Hacker News new | ask | show | jobs
by lelanthran 392 days ago
> The core data structure (array of lines) just isn't that well suited to more complex operations.

Just how big (and how many lines) does your file have to be before it is a problem? And what are the complex operations that make it a problem?

(Not being argumentative - I'd really like to know!)

On my own text editor (to which I lost the sources way back in 2004) I used an array of bytes, had syntax highlighting (Used single-byte start-stop codes for syntax highlighting) and used a moving "window" into the array for rendering. I never saw a latency problem back then on a Pentium Pro, even with files as large as 20MB.

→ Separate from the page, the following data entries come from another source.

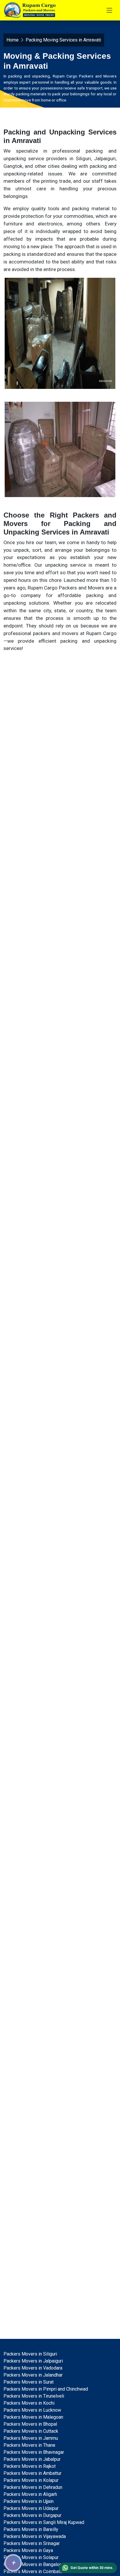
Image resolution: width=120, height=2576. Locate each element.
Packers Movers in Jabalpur (32, 2459)
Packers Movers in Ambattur (32, 2473)
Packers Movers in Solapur (31, 2557)
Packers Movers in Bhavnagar (33, 2452)
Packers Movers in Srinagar (31, 2543)
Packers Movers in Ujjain (28, 2501)
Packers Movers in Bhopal (30, 2424)
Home (12, 40)
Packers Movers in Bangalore (33, 2564)
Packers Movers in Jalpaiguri (33, 2361)
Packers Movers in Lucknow (32, 2410)
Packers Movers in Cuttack (30, 2431)
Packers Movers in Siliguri (30, 2354)
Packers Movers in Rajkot (29, 2466)
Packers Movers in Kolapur (31, 2480)
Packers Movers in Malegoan (33, 2417)
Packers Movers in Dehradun (32, 2487)
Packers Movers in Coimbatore (35, 2571)
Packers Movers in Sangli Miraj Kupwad (43, 2522)
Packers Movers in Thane (29, 2445)
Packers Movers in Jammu (30, 2438)
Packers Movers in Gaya (28, 2550)
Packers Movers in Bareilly (30, 2529)
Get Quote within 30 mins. (92, 2568)
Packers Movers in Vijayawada (34, 2536)
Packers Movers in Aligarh (30, 2494)
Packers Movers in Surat (28, 2382)
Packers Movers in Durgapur (32, 2515)
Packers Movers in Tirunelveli (33, 2396)
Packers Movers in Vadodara (32, 2368)
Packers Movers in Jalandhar (33, 2375)
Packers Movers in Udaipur (31, 2508)
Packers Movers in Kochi (28, 2403)
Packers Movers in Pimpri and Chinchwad (45, 2389)
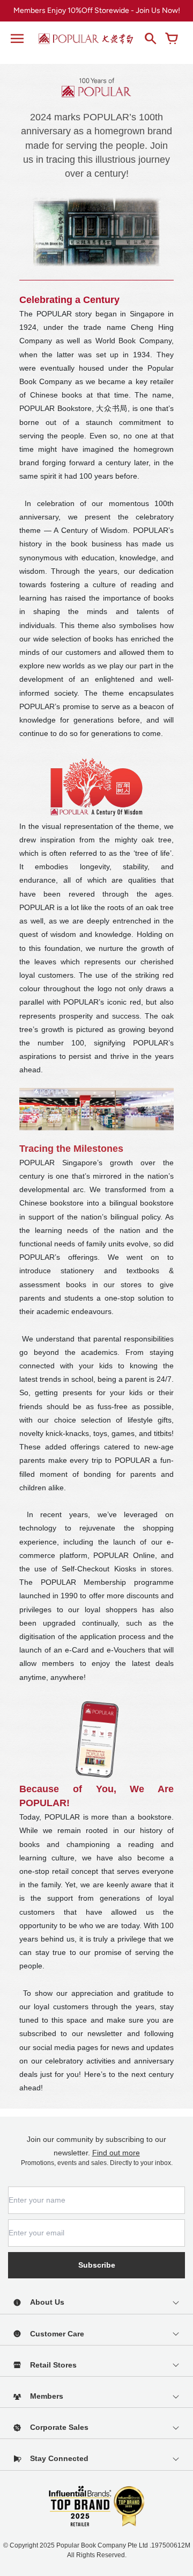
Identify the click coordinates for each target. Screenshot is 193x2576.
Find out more (116, 2152)
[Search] (150, 38)
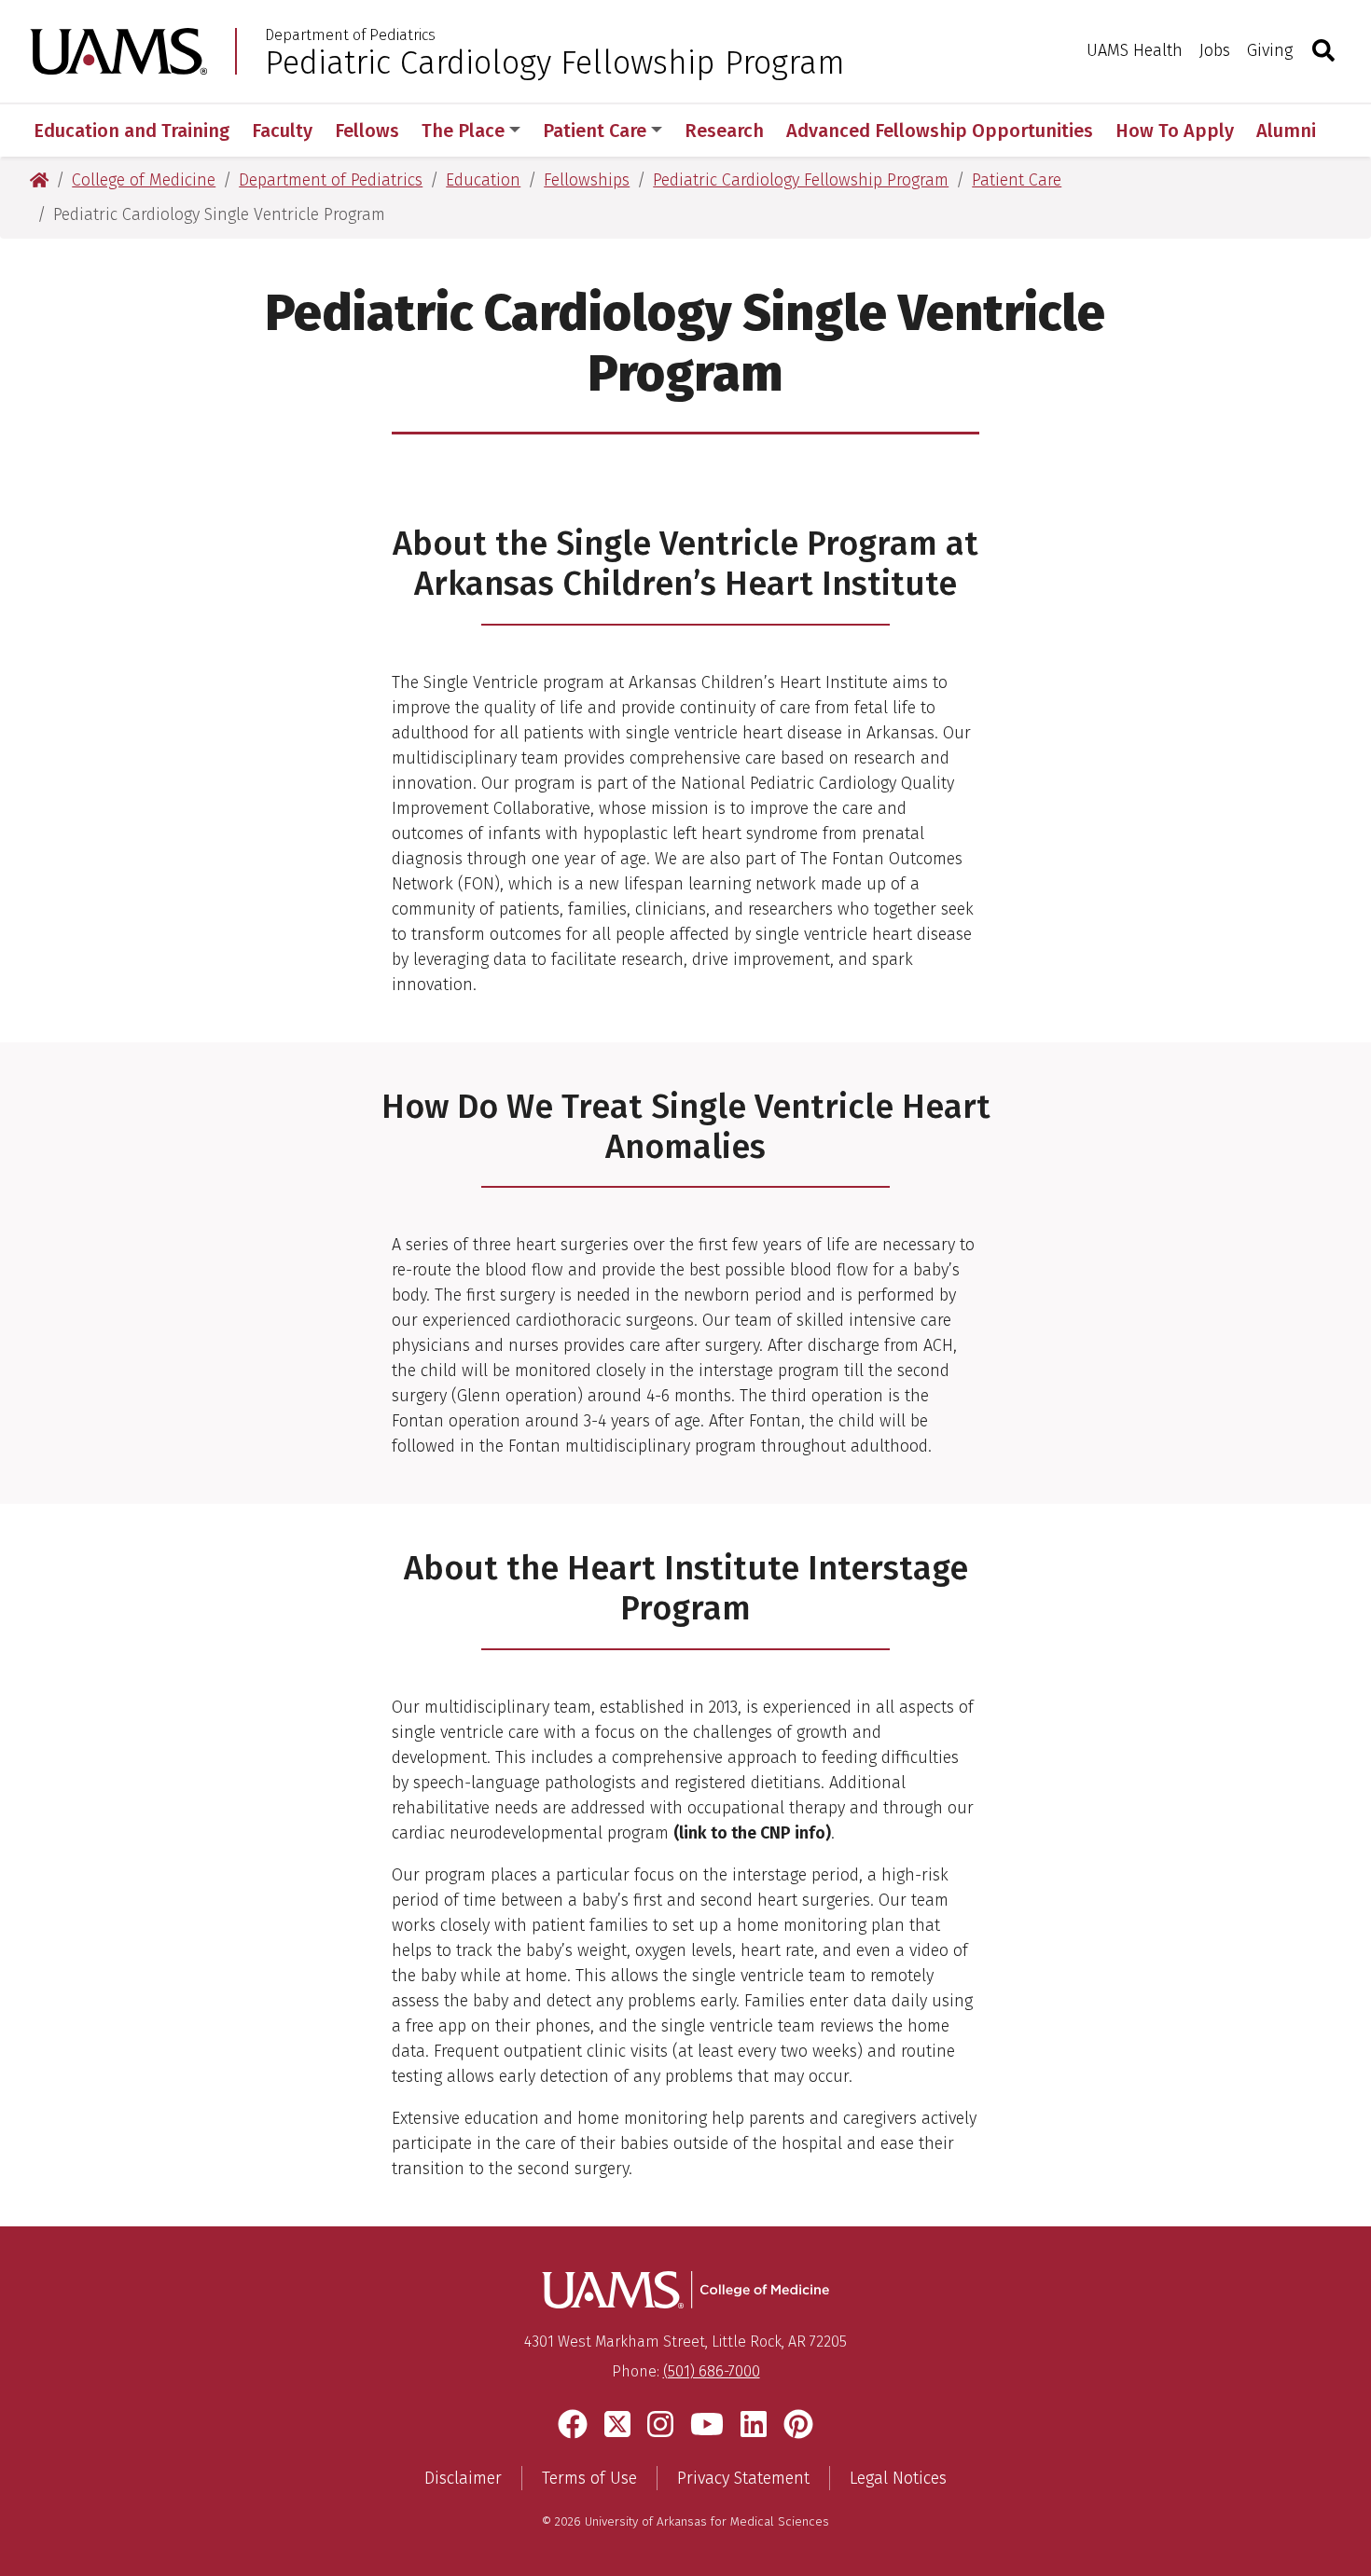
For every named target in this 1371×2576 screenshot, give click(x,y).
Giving (1270, 50)
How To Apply (1174, 130)
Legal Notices (898, 2478)
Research (724, 130)
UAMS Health (1135, 50)
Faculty (282, 130)
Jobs (1214, 50)
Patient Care (594, 130)
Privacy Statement (743, 2478)
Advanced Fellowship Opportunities (939, 130)
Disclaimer (463, 2478)
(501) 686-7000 (711, 2371)
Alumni (1286, 130)
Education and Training (131, 130)
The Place (463, 130)
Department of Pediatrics (350, 35)
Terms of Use (589, 2478)
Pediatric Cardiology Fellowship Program (555, 62)
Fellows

I am skeptical of the piece table as used in VS Code being that much faster; right now on my 2011 desktop, a VS Code with no extra plugins has visible latency when scrolling by holding down the up/down arrow keys and a really high keyboard repeat setting. Same computer, same keyboard repeat and same file using Vim in a standard xterm/uxterm has visibly better scrolling; takes half as much time to get to the end of the file (about 10k lines).

2 comments

From what I have experienced the complex data structures used here are more about maintaining responsiveness when overall system load is high and that may result slightly slower performance overall. Say you used the variable "x" a thousand times in your 10k lines of code and you want to do a find and replace on it to give it a more descriptive name like, "my_overused_variable," think about all of the memory copying that is happening if all 10k lines are in a single array. If those 10k lines are in 10k arrays which are all twice the size of the line you reduce that a fair amount. It might be slower than simpler methods when the system load is low but it will stay responsive longer.

I think vim uses a gap structure, not a single array but don't remember.

I am not a programmer, my experience could very well be due to failings elsewhere in my code and my reasoning could be hopelessly flawed, hopefully someone will correct me if I am wrong. It has also been awhile since I dug into this, the project which got me to dig into this is one of the things which got me to finally make an account on hn and one of my first submissions was Data Structures for Text Sequences.

https://www.cs.unm.edu/~crowley/papers/sds.pdf

VS Code used 40-60 bytes per line, so a file with 15 million single character lines balloons from 30 MB to 600+ MB. kilo uses 48 bytes per line on my 64-bit machine (though you can make it 40 if you move the last int with the other 3 ints instead of wasting space on padding for memory alignment), so it would have the same issue.

https://github.com/antirez/kilo/blob/323d93b29bd89a2cb446de9...

> a file with 15 million single character lines

I have never seen a file like this in my life, let alone opened one. I'm sure they exist and people will want to open them in text editors instead of processing with sed/awk/Python, but now we're well into the 5-sigma of edge cases.